Hybridization capture of FFPE DNA and cfDNA samples
We extracted DNA from matched trios of biobank sourced material from three individuals which included adjacent fresh-frozen normal tissue, matched formalin-fixed paraffin-embedded- (FFPE)-tumor tissue, and plasma samples (Figure 1). The AnaPrep FFPE DNA
Extraction Kit (BioChain) and the cfPure® V2 Cell-Free DNA Extraction Kit (BioChain) were used to perform DNA extraction. Depending on the sample, one of the following methods was used to assess its quality:
- Fluorometric quantification—Qubit™ dsDNA BR Assay Kit (Thermo Fisher Scientific)
- Capillary electrophoresis—Bioanalyzer® HS DNA chip (Agilent)
- qPCR—KAPA® hgDNA Quantification and QC Kit (Roche)

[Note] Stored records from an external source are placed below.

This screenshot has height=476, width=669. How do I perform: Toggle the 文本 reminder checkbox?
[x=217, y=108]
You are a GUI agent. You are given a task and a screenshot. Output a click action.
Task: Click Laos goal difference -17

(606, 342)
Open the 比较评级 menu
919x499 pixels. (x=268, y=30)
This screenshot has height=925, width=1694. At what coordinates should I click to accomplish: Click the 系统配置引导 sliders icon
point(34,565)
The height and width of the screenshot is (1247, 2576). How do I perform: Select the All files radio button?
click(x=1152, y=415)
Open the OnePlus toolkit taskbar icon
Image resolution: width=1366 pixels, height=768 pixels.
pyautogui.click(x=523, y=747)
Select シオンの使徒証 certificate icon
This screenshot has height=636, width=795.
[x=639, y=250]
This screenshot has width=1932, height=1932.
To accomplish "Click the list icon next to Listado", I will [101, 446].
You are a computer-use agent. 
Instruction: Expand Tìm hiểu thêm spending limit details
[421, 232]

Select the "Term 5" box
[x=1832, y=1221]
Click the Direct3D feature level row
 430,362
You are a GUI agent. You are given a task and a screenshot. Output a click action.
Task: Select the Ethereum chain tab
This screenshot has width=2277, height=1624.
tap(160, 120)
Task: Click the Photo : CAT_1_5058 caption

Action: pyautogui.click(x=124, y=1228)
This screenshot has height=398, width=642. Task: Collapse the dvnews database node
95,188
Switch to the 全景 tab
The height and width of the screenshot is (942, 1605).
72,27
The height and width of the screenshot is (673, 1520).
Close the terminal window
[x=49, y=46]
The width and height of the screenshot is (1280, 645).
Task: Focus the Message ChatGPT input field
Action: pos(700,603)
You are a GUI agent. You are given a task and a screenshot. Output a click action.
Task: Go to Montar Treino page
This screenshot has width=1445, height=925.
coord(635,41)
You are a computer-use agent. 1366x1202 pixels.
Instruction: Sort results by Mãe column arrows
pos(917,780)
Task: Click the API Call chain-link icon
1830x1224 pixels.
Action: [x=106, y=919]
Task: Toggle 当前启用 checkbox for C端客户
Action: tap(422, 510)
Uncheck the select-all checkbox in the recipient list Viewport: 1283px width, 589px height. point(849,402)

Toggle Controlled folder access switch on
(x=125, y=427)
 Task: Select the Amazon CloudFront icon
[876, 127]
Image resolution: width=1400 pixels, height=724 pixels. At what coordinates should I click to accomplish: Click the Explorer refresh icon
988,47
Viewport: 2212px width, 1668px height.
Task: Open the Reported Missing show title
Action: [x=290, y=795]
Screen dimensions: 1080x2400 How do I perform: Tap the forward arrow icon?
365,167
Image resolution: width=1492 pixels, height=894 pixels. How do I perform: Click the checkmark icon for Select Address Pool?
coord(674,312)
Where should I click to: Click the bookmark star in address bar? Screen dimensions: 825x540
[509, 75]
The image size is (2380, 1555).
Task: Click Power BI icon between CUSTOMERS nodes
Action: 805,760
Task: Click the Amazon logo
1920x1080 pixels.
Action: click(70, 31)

Sequencing libraries were generated with 100 ng of DNA extracted from the FFPE samples and adjacent fresh-frozen normal samples. Despite low-input sample quality, the xGen cfDNA & FFPE DNA Library Prep Kit generated high-yield libraries.
The resultant libraries were captured in single-plex with a custom xGen Pan-Cancer hybridization panel and sequenced. Picard (Broad Institute) was used to evaluate library preparation and hybrid capture results including hybrid-selection (HS) library
size (Figure 2), duplicate rate, and coverage after standard start-stop deduplication. Our experimental goal was to identify as many variants as possible.
High-yield libraries were generated with 25 ng of cfDNA isolated from the matched plasma from each of the three individuals and captured with subject-matched custom xGen Custom Hyb Panels. Incorporation of unique dual indexes (UDIs) increased resolution and prevented sample misassignment. Despite the small size of these panels, we obtained high on-target rates and a sequence depth sufficient to reach duplication rates of >80%, which is recommended for collapsed read analysis to enable error correction
(Figure 3A). Collapsing reads uses unique molecular identifiers (UMIs) to remove sample prep, library prep, and sequencing errors, which leads to reliable variant calling of ultra-low frequency variants.
Mapped reads were used to generate
collapsed single read families, as outlined in the xGen cfDNA and FFPE DNA Library Prep Kit Analysis Guidelines. The combination of the xGen cfDNA & FFPE DNA Library Prep Kit with xGen Custom Hyb Panels capture resulted in high complexity (Figure 3A) and coverage for cfDNA (Figure 3B).